# Brief:
Return the data lines from the start of the data through the line containing "pos(217,197)", both ends included, copied exactly and with the pictures left out.

# Listed entries:
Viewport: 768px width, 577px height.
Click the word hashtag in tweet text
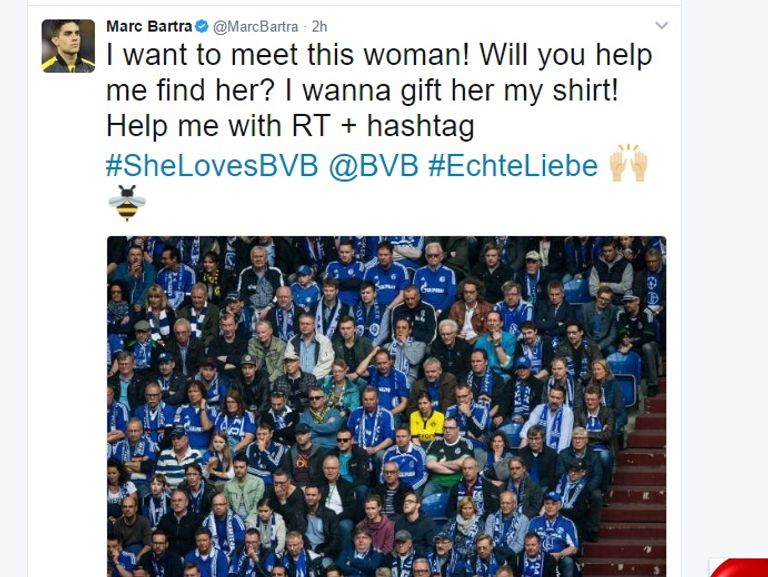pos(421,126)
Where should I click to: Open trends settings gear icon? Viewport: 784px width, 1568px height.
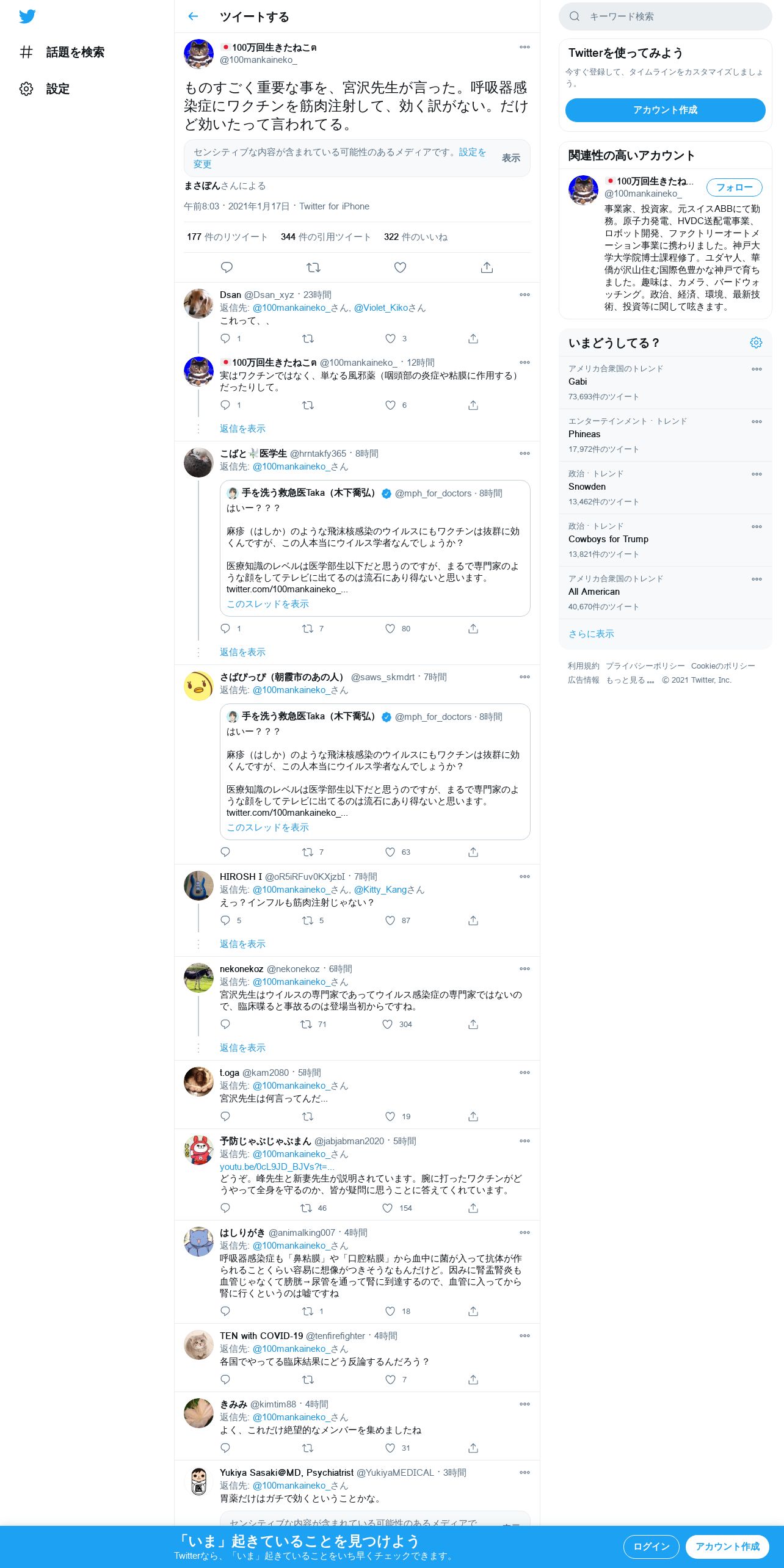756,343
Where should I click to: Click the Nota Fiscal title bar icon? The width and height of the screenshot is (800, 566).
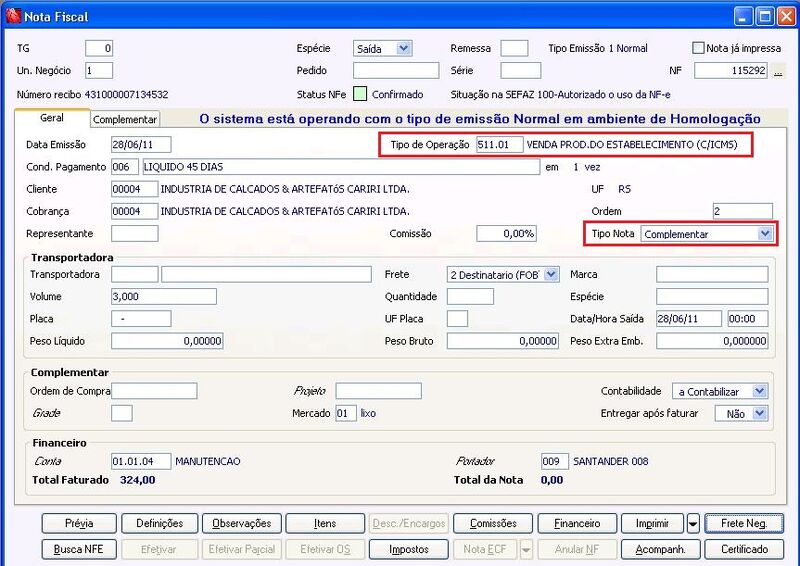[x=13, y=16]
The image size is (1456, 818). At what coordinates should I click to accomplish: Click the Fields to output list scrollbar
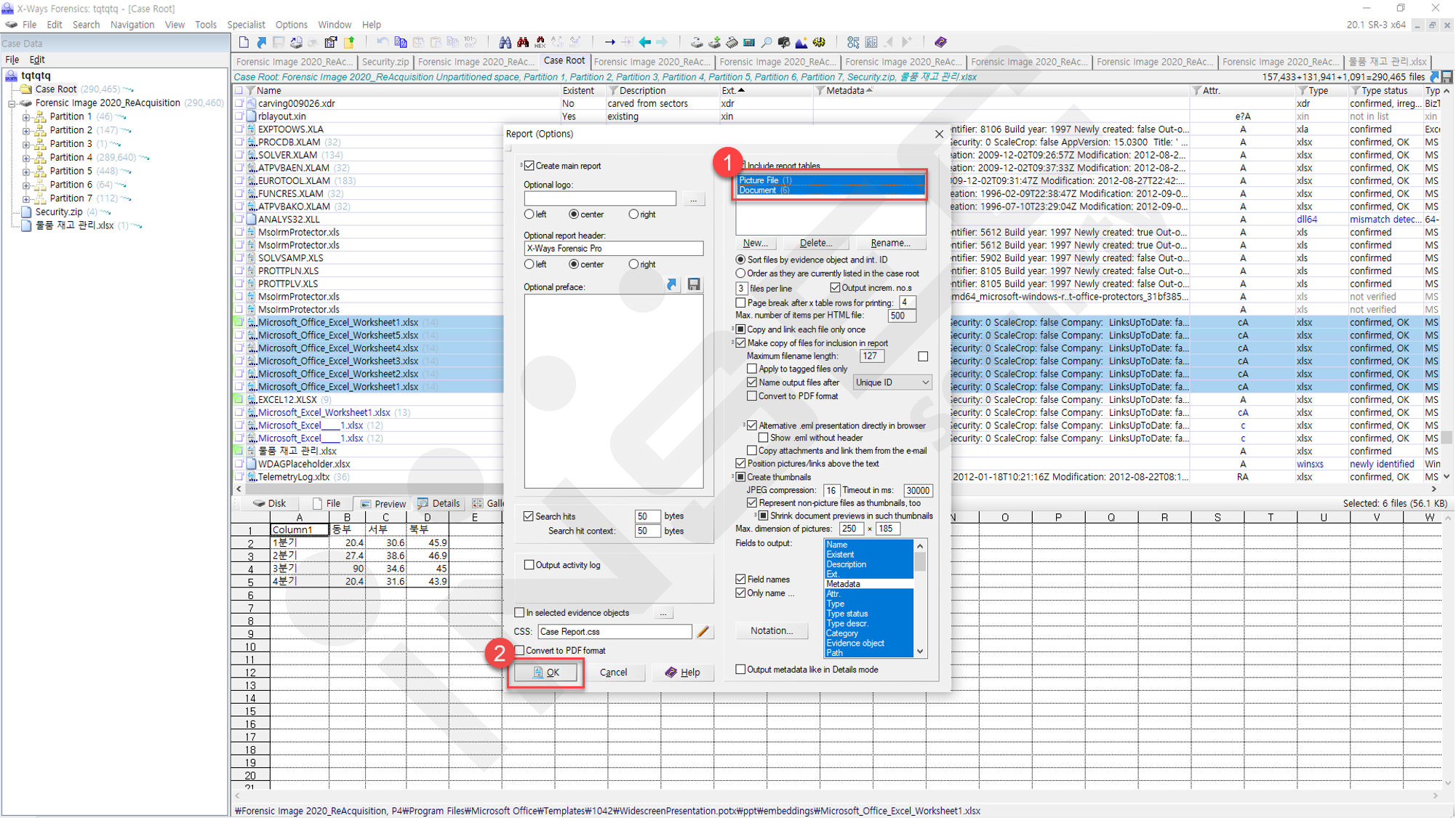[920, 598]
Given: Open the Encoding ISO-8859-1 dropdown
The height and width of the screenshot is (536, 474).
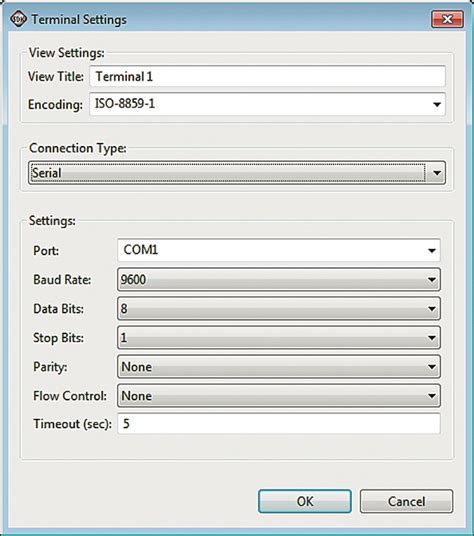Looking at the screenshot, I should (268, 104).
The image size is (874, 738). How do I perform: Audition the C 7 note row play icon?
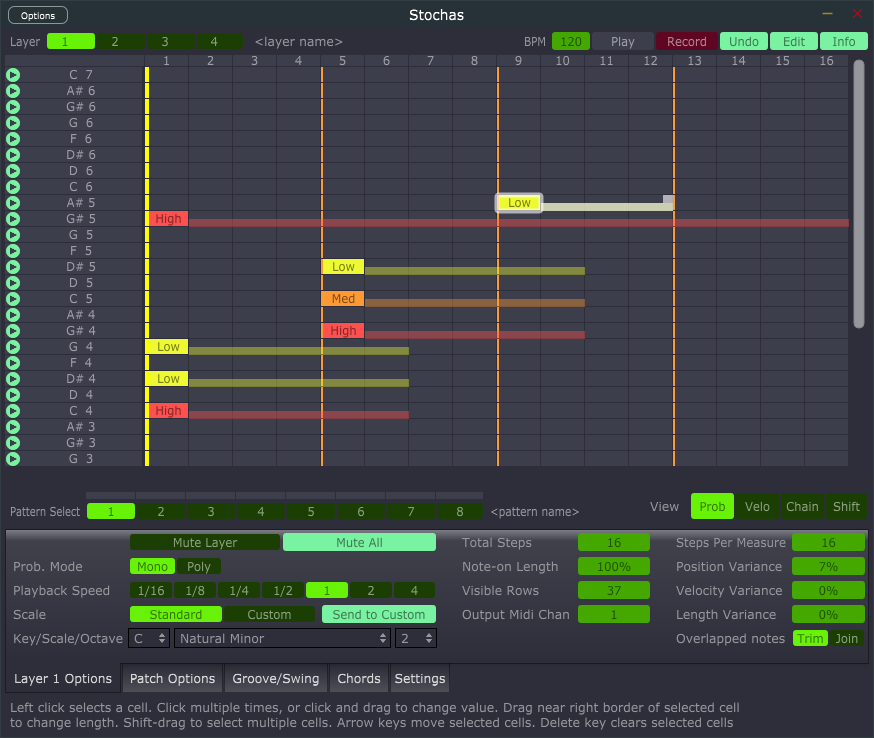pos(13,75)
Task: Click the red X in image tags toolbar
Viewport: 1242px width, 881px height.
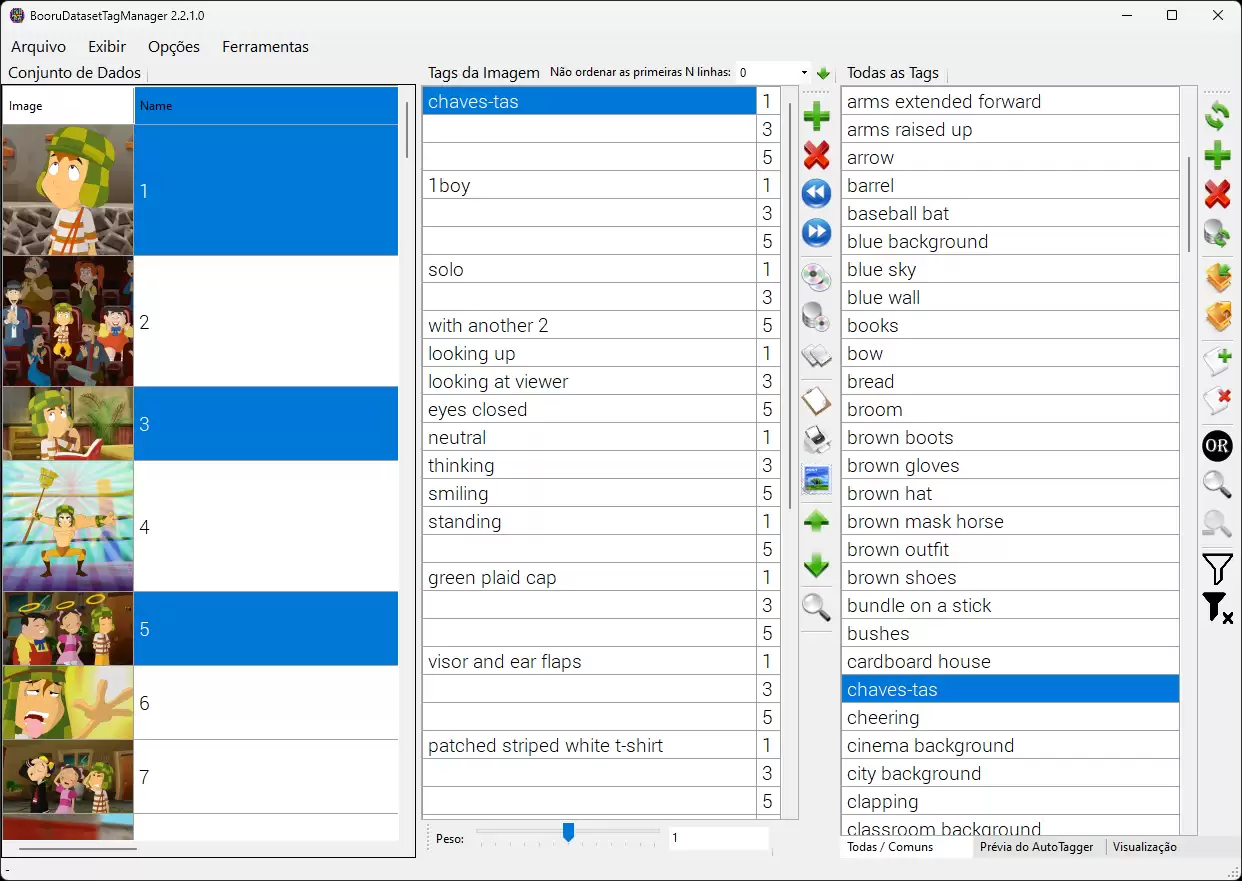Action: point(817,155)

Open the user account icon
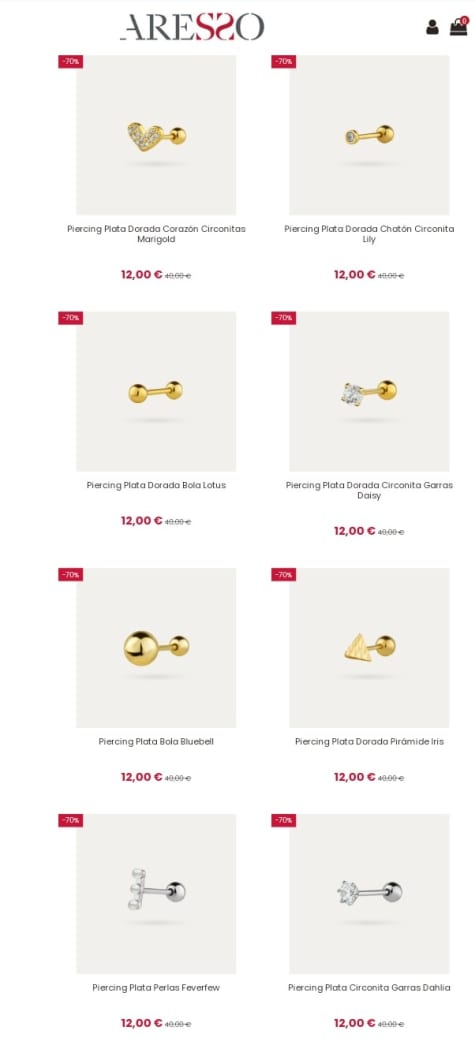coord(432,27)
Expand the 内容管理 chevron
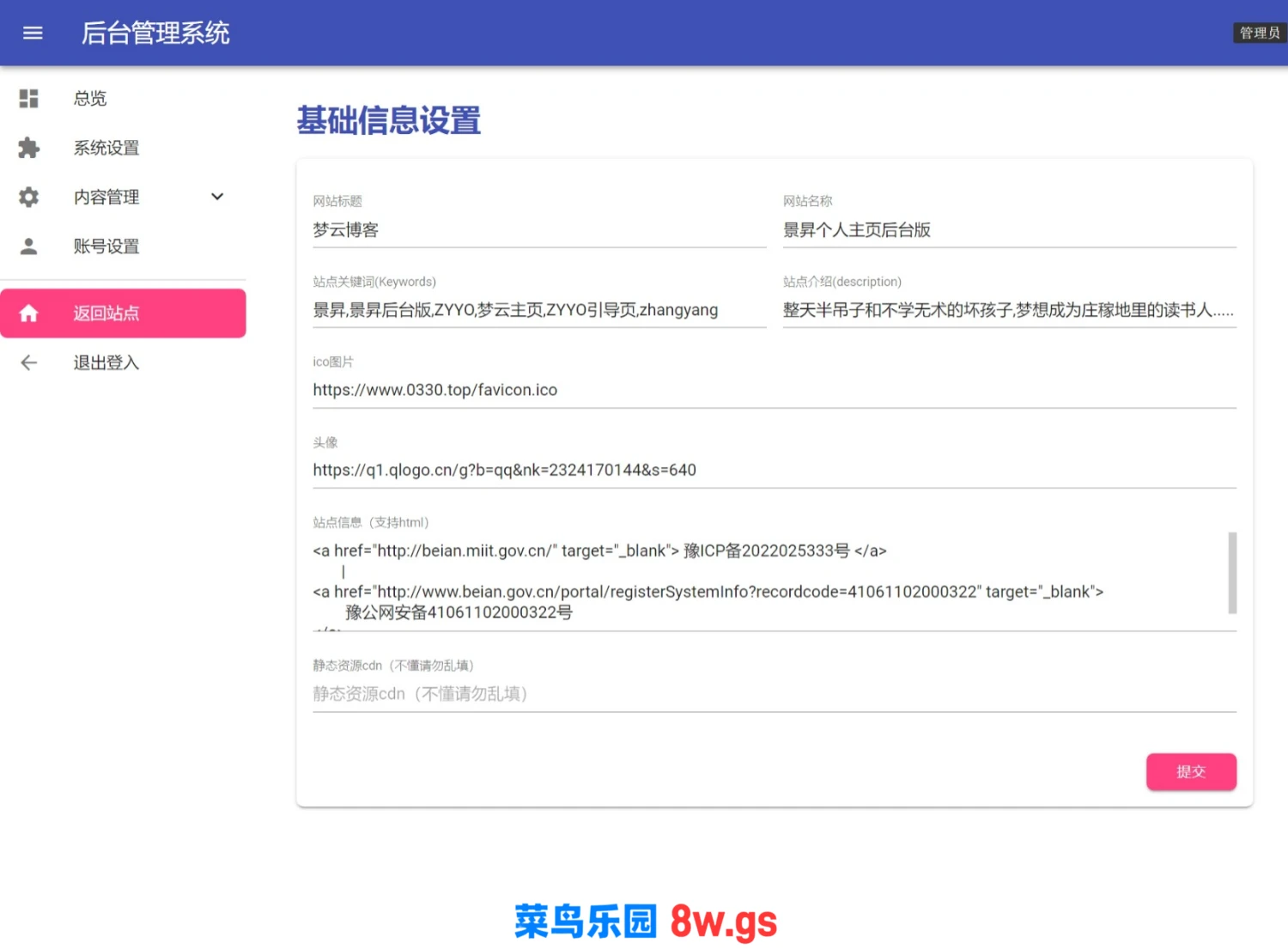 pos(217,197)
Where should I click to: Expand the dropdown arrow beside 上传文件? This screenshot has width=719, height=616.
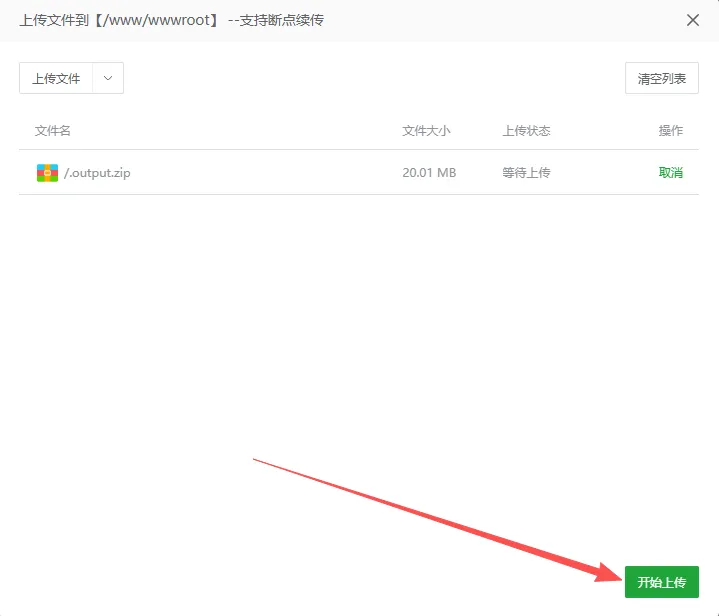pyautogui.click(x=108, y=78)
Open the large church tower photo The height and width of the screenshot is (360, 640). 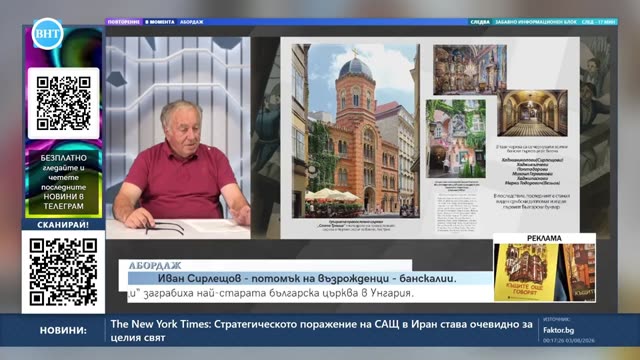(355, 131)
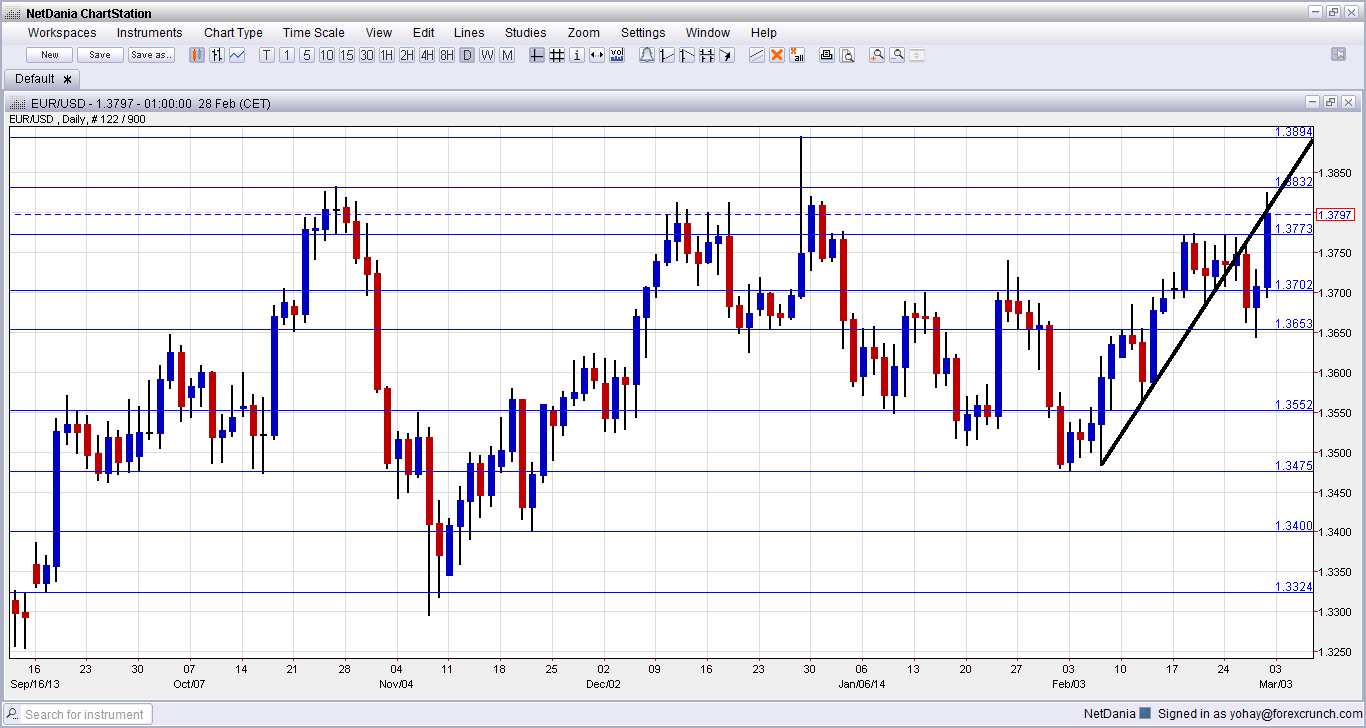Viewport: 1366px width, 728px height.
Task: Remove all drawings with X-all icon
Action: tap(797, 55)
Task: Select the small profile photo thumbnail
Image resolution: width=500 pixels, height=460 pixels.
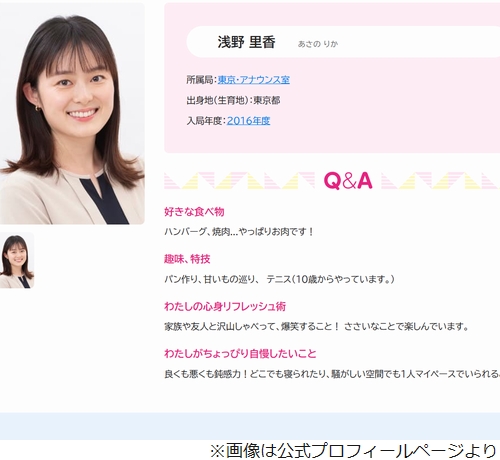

# Result of this task:
Viewport: 768px width, 577px height.
Click the word hashtag in tweet text
pos(421,126)
Where should I click to: Open trends settings gear icon? Viewport: 784px width, 1568px height.
756,343
Where should I click to: Click the Nota Fiscal title bar icon? The width and height of the screenshot is (800, 566).
[x=13, y=16]
The image size is (1456, 818). At what coordinates should I click to accomplish: Click the Fields to output list scrollbar
[920, 598]
Given: Open the Encoding ISO-8859-1 dropdown
The height and width of the screenshot is (536, 474).
Looking at the screenshot, I should (268, 104).
The image size is (874, 738). How do I perform: Audition the C 7 note row play icon?
pos(13,75)
Task: Click the red X in image tags toolbar
Viewport: 1242px width, 881px height.
Action: point(817,155)

Open the user account icon
coord(432,27)
Expand the 内容管理 chevron
 pos(217,197)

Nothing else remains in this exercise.